Au plus tard depuis qu’elle a été couronnée du Goncourt de la Poésie (où elle rejoint les rangs de Bonnefoy, Guillevic, Jacottet, Goffette et autres) et que par conséquent son nom est apparu sur les unes des journaux du pays, le nom d’Anise Koltz est sur toutes les lèvres.
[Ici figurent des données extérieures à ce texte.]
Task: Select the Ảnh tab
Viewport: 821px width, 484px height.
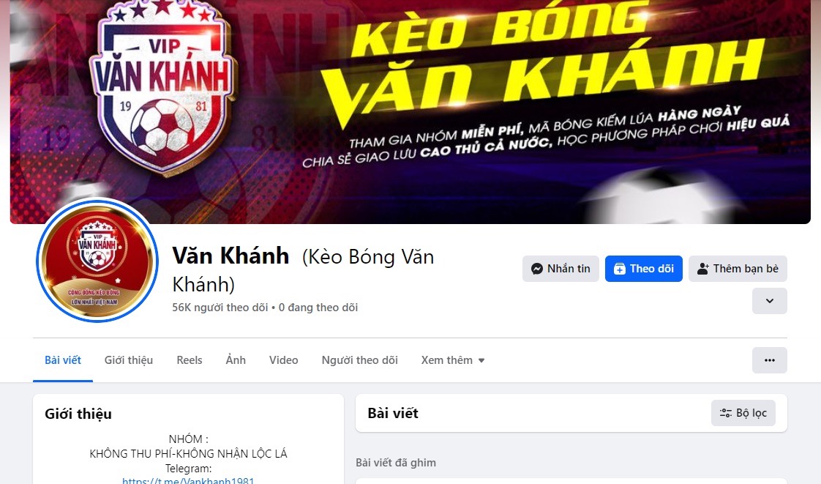Action: 236,360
Grande dame de la littérature francophone au Luxembourg (ou bien doyenne), voilà comment on l’appelle souvent, voilà comment aiment l’appeler les politiciens qui sont rapides à la féliciter lorsqu’elle reçoit une de ses nombreux prix littéraires1. Jean-Claude Juncker himself était assis au premier rang, au Centre national de littérature, lorsqu’Anise Koltz reçut le prix Servais pour son recueil L’ailleurs des mots.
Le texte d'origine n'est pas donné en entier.